Bern (ap) - Mehrere zehntausend Menschen sind im letzten Jahr weltweit auf Geheiß oder mit Duldung staatlicher Stellen ermordet worden. In rund 80 Ländern gab es aufgrund ihrer politischen oder religösen Überzeugung Inhaftierte, und auch Folter ist in großem Umfang an der Tagesordnung. Diese düstere Bilanz zieht die Menschenrechtsorganisation amnesty international (ai) in ihrem jüngsten Jahresbericht. In mehr als 100 Staaten gibt es nach wie vor die Todesstrafe, in 58 davon wurde sie 1988 angewendet.

Der ai-Jahresbericht dokumentiert auf 595 Seiten Menschenrechtsverletzungen in 133 Ländern. Im Vordergrund stehen diesmal politisch motivierte Morde und Massaker. Angehörige der Polizei, der Streitkräfte und Paramilitärs in mehr als zwei Dutzend Ländern verübten im vergangenen Jahr derartige Tötungen. Opfer waren auch Kinder und wehrlose alte Menschen. Die staatlichen Morde hielten nach Beobachtungen von amnesty auch in diesem Jahr unvermindert an und erreichten Anfang Juni mit der blutigen Niederschlagung der Protestbewegung in China einen neuen Höhepunkt.
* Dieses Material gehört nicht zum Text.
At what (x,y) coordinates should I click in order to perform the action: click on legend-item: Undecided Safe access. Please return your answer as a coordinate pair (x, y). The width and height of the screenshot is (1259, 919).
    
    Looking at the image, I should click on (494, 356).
Bei den meisten Opfern staatlich sanktionierter Morde handelt es sich um GegnerInnen der Regierungen, Angehörige bestimmter Volksgruppen oder AnhängerInnen bestimmte Glaubensrichtungen. Die einen starben in abgelegenen Lagern oder geheimen Haftzentren, andere wurden vor den Augen der Öffentlichkeit umgebracht. Amnesty hat auch Berichte, wonach Menschen zu Hause vor den Augen ihrer Familien ermordet wurden. In Staaten wie Kolumbien, Guatemala, El Salvador, Syrien und den Philippinen seien Menschen vor der Ermordung grausam verstümmelt worden.
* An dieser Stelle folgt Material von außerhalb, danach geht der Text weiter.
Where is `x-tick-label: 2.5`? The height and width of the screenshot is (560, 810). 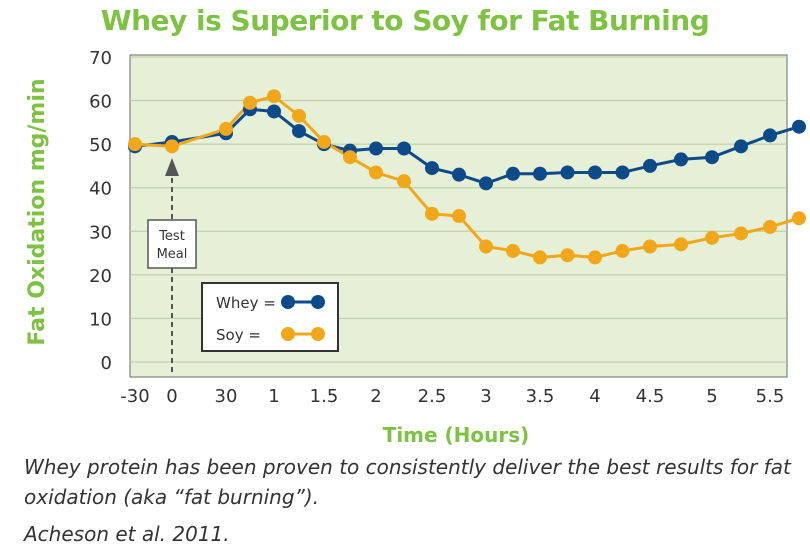
x-tick-label: 2.5 is located at coordinates (432, 396).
Hintergrund für politische Morde sind nach den Erfahrungen der Menschenrechtsorganisation nicht selten Bürgerkriege. In umkämpften Gebieten gebe es nur wenige unabhängige Beobachter, und die Regierungen versuchten sich oft dadurch aus der Verantwortung zu stehlen, indem sie die Ermordeten als Opfer der bewaffneten Auseinandersetzungen bezeichneten. Im Berichtsjahr kam es unter anderem in Somalia, Birma, Sri Lanka, Peru und Afghanistan zu solchen Morden. Viele Menschen hätten nur deshalb ihr Leben verloren, weil sie in einer Region lebten, deren Bevölkerung als regierungsfeindlich gelte.
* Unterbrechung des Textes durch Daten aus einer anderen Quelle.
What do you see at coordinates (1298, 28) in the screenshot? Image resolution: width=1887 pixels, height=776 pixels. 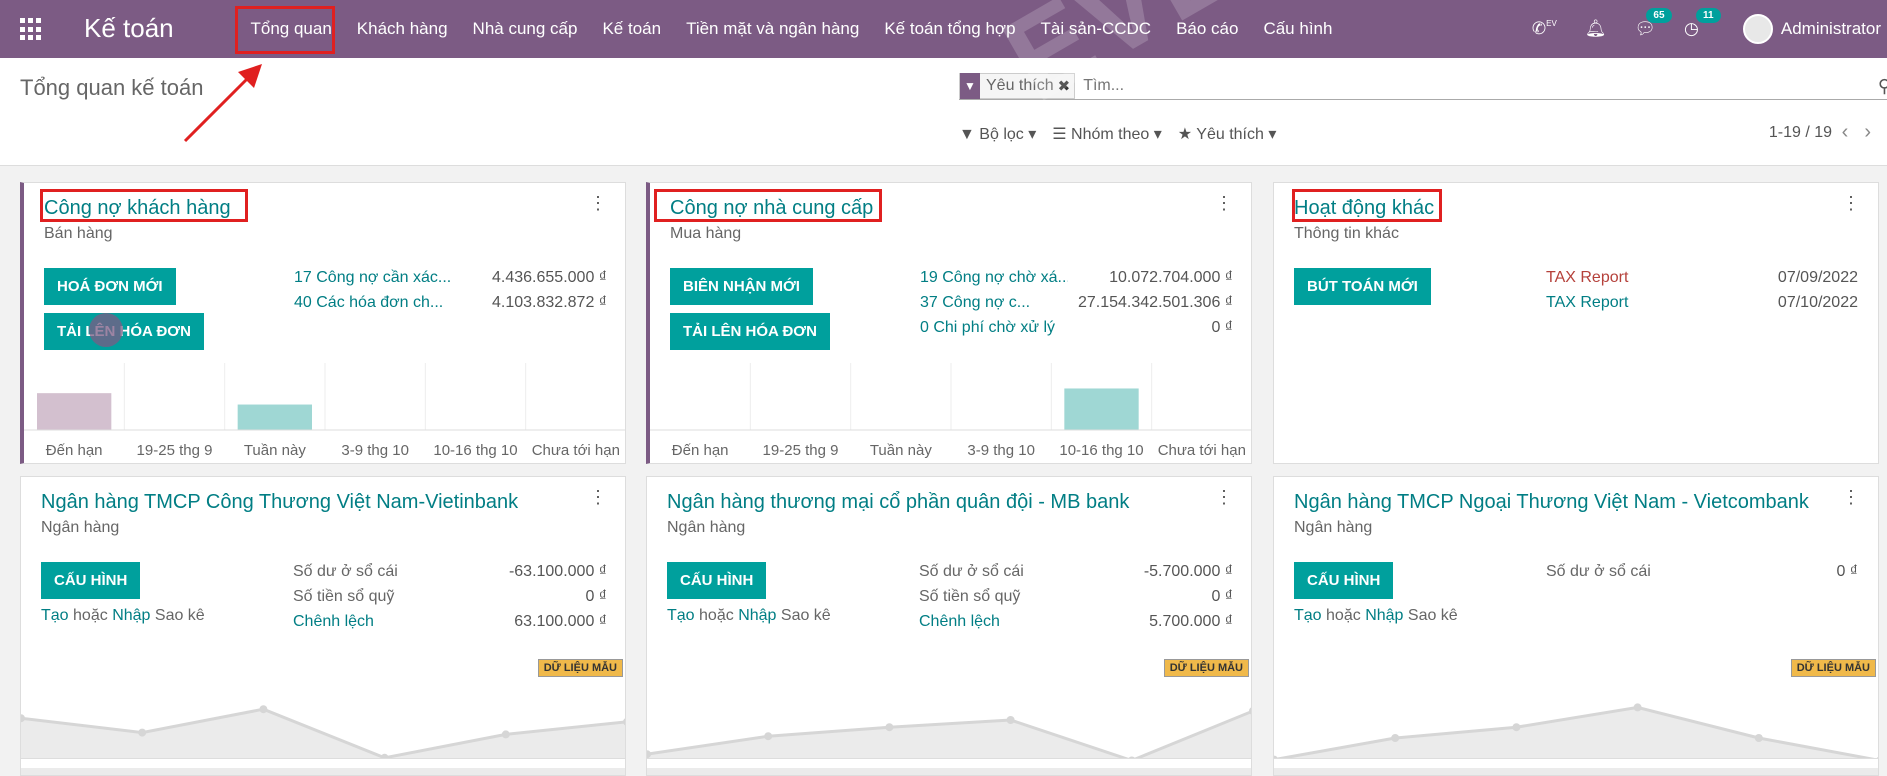 I see `menu-item-config: Cấu hình` at bounding box center [1298, 28].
In rund 80 Ländern gab es im vergangenen Jahr politische Gefangene, die einzig wegen der friedlichen Ausübung von Grundrechten inhaftiert waren. Allein in der Türkei säßen mehrere tausend Menschen aus politischen Gründen im Gefängnis. Zahlreiche politische Gefangene, die keinerlei Gewalt angewendet hätten, gebe es auch in Äthiopien, Südafrika, Singapur, Indien, Kuba, Israel und Syrien. In einer ganzen Reihe von Ländern registrierte amnesty zudem unfaire Gerichtsverfahren, so zum Beispiel in Chile, Indonesien, Kuwait, Äquatorialguinea und Jugoslawien.

In 94 Staaten - darunter Benin, Mauretanien, die Philippinen, Brasilien, Ägypten, Jordanien, die Türkei und Spanien - wurden Häftlinge gefoltert oder mißhandelt. Sie wurden geschlagen, mit Elektroschocks gequält, sexuell mißbraucht oder mit Messern verletzt. Außerdem sei die Todesstrafe immer noch im Rechtssystem von über 100 Ländern verankert. 58 Staaten hätten 1988 von dieser Strafe Gebrauch gemacht. Besonders viele Hinrichtungen seien aus Iran, Irak, China, Nigeria und Südafrika bekannt.